アンダーグラウンド(1995年製作の映画)
3.5
第二次大戦中から 1990年代の内戦まで 50年以上にわたるセルビア国家史に、パルチザン幹部/武器商人/大統領側近と、政治的に要領よく生き抜いた架空の人物の人生を、重ね合わせて描く。「旅芸人」「覇王別姫」と同様の手法だが、本作はスラップスティック色が強く、長い苦難の時代を全力で走り切ったと感じさせるパワーがある一方で、リアリティは薄く洗練みは無く、製作の 1990年代当時としても古めかしい印象だ(これらはそのまま本作の魅力であり欠点といえる)。

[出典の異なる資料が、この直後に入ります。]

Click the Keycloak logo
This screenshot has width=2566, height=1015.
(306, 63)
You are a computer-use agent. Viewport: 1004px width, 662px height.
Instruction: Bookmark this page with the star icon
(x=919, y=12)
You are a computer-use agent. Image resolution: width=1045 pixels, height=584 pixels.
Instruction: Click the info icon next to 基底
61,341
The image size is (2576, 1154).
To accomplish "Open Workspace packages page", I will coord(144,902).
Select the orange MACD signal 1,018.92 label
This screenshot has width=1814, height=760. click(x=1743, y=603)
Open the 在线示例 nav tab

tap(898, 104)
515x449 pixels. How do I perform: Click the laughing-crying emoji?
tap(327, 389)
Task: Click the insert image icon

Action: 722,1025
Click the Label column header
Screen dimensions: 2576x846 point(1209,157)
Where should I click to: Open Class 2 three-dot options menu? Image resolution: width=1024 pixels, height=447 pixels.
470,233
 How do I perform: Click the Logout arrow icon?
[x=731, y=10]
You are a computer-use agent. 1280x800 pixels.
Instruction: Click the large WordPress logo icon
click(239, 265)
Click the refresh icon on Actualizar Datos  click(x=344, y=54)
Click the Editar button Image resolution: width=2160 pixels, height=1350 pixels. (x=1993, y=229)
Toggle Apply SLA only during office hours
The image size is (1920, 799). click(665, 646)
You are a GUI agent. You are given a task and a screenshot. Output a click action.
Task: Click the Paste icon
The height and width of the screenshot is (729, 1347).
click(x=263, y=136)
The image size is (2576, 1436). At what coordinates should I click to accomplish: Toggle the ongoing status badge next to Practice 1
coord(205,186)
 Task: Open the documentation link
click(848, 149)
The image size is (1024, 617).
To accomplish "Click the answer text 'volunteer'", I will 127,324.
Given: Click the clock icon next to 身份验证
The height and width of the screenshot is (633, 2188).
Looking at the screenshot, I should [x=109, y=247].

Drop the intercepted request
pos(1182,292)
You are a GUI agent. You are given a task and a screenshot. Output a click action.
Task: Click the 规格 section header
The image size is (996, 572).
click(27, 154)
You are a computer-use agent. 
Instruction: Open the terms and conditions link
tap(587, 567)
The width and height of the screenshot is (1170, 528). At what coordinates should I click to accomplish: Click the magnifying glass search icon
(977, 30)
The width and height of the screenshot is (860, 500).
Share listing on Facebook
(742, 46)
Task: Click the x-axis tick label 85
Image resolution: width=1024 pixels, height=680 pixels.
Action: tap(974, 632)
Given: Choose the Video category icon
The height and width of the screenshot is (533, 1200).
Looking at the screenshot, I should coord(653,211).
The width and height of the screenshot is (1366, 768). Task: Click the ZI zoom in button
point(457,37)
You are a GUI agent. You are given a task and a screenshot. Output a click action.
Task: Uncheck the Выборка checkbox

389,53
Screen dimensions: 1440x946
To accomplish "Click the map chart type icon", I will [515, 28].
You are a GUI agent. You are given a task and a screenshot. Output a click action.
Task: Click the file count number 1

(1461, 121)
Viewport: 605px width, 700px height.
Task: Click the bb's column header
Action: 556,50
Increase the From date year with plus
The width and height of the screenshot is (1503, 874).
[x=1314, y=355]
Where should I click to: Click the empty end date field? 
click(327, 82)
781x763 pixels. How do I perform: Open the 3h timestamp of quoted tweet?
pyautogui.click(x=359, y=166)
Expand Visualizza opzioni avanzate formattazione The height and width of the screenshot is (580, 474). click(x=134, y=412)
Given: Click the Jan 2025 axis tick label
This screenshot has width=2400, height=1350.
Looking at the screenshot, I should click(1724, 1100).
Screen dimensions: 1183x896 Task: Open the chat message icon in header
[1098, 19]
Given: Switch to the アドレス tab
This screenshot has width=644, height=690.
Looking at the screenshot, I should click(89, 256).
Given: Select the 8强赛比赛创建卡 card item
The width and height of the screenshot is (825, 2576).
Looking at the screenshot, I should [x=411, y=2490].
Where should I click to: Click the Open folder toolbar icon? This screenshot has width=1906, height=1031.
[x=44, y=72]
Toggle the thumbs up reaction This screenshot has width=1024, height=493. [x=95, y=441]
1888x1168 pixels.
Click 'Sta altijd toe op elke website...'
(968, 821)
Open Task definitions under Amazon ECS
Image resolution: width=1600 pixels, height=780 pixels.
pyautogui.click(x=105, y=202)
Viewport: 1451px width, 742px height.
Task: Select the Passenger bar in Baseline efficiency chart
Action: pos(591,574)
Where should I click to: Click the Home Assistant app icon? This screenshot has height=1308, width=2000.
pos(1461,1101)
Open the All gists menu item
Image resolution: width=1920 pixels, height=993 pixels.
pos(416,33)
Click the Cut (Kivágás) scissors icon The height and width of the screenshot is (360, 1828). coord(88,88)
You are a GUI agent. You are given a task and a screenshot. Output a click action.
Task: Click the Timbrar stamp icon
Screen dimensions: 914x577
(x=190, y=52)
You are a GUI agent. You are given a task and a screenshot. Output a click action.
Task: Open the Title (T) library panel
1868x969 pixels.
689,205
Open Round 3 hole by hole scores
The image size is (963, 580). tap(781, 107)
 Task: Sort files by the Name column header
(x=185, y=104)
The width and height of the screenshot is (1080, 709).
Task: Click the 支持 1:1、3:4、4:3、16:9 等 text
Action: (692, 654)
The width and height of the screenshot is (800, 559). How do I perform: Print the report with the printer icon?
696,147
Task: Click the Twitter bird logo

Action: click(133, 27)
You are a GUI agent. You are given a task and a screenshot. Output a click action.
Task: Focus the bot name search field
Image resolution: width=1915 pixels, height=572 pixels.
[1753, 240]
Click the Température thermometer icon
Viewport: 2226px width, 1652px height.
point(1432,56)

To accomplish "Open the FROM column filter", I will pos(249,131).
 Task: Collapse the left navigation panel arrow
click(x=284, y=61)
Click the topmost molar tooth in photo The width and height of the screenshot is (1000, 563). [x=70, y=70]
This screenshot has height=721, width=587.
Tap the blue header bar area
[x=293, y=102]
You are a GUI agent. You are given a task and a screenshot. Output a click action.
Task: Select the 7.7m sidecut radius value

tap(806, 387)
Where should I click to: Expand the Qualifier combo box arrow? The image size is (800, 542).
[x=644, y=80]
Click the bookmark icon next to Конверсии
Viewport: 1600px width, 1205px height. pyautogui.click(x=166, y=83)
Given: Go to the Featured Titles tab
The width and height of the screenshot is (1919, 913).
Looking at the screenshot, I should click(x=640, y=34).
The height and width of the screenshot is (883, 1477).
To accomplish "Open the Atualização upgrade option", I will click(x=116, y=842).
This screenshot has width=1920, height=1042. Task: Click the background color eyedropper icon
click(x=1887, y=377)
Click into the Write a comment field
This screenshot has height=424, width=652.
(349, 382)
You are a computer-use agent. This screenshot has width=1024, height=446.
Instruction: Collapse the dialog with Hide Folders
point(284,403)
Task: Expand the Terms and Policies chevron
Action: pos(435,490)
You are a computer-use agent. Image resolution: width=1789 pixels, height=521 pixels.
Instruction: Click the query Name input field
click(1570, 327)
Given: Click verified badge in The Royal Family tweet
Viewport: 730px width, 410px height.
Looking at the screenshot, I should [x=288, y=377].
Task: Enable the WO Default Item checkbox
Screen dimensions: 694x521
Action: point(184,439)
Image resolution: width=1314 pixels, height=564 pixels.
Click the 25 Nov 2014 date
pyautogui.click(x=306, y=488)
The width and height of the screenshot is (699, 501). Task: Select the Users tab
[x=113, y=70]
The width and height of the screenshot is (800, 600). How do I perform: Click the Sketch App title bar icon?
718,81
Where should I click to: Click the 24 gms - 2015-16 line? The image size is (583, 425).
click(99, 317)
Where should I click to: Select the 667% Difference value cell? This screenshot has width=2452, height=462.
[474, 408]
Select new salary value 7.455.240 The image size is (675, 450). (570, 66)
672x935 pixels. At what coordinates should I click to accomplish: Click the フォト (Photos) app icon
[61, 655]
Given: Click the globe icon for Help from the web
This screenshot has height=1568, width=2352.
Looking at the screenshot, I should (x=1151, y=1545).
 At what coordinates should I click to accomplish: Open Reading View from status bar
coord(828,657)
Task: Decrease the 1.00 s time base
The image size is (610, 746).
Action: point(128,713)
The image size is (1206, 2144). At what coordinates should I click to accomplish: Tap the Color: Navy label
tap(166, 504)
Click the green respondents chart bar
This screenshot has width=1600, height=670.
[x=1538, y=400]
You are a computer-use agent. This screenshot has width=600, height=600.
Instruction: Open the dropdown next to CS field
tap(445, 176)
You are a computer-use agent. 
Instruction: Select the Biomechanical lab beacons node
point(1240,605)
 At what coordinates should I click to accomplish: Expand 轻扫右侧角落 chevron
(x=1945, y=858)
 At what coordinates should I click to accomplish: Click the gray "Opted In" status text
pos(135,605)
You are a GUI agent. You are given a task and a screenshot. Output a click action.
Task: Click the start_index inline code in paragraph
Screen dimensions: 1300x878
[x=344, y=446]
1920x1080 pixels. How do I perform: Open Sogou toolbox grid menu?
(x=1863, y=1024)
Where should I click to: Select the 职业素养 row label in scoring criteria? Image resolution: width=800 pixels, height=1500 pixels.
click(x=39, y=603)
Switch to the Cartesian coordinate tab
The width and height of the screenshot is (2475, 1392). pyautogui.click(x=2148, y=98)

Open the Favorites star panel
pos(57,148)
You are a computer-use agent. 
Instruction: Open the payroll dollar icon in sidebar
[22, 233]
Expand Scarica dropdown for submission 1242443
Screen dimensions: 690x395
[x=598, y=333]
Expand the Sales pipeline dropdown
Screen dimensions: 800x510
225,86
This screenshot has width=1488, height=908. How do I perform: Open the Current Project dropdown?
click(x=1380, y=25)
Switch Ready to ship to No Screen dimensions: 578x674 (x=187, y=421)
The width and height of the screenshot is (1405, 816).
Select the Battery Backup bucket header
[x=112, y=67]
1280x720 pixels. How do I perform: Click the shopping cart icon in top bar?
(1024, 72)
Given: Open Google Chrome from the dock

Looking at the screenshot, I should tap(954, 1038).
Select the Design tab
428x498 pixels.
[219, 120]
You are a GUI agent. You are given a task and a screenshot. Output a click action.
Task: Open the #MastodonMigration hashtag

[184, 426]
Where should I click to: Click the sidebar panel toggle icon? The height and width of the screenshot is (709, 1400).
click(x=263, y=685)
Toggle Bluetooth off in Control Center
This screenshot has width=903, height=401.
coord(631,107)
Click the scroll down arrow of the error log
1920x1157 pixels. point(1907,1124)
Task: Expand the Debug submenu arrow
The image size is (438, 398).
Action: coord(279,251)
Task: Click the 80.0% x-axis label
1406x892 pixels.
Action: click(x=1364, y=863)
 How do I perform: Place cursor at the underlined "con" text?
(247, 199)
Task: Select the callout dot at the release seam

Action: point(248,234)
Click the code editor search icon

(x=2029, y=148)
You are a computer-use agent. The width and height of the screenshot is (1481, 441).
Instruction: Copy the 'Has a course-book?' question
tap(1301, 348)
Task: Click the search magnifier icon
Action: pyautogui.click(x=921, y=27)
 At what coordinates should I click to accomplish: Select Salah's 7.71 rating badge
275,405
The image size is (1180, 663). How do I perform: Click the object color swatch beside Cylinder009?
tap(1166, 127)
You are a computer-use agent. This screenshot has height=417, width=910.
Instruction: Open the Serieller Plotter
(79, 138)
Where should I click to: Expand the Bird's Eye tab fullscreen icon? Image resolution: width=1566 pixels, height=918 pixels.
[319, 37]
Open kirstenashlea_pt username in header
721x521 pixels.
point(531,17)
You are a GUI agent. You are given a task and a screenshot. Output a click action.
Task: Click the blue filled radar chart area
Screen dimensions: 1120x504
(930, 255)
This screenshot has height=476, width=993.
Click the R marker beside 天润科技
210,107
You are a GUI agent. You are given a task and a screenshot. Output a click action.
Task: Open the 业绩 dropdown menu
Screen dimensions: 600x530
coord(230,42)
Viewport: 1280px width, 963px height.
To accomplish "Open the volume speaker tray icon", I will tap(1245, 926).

実際の映像との合成が多用され、一般人にとってアクセスしやすい歴史映像資料集としての側面も持つ。

特に大戦中を描いた第1部では、「吾輩はカモ」(主人公の髭はグルーチョへのオマージュ?)やルビッチ「生きるべきか」にも通ずる、「戦争そのものは恐れず、笑い飛ばしながら生き延びよう」的な思いが溢れる。他にも、タランティーノを思わせるユーモアと暴力のブレンドや、8 1/2 ラストを思わせる、故人も含め主要登場人物全員集合の祝祭的なエンディングなど、多くの映画からの影響が読み取れる。

本作で最も印象的なのは、大戦中の第1部で隠れ場所としての機能を果たした後、戦後のユーゴスラヴィア時代の第2部では、主人公にまだ戦時中と騙され幽閉され続ける人々が運営する武器工場の地下世界(多くの映画/文学/哲学を想起させる既視感の強い世界観で、強制収容所の暗示ともとれる)。実際の時間の経過(20年)よりも 3/4 の時間(15年)しか経っていないと、被幽閉者たちに信じさせる時間操作は、アナログ手法で実行するには煩雑で、動機に説得力を欠くが、ぞっとする肌寒さを感じさせる設定だ。結婚式シーンでは、虚構世界での打ち上げ花火的な多幸感が充溢する中、各人物に去来する様々な思いが交錯する。同じく弟2部で、主人公の半生を描く映画の撮影シーンのドタバタぶりや、役者たちの、特に撃たれて倒れる時の、下手な演技は、メタ的な笑いを誘う。

タイトルは直接的には上述の地下世界のことだが、都市伝説的なヨーロッパ中に張り巡らされた地下道や、比喩的にレジスタンス運動も指しているだろう。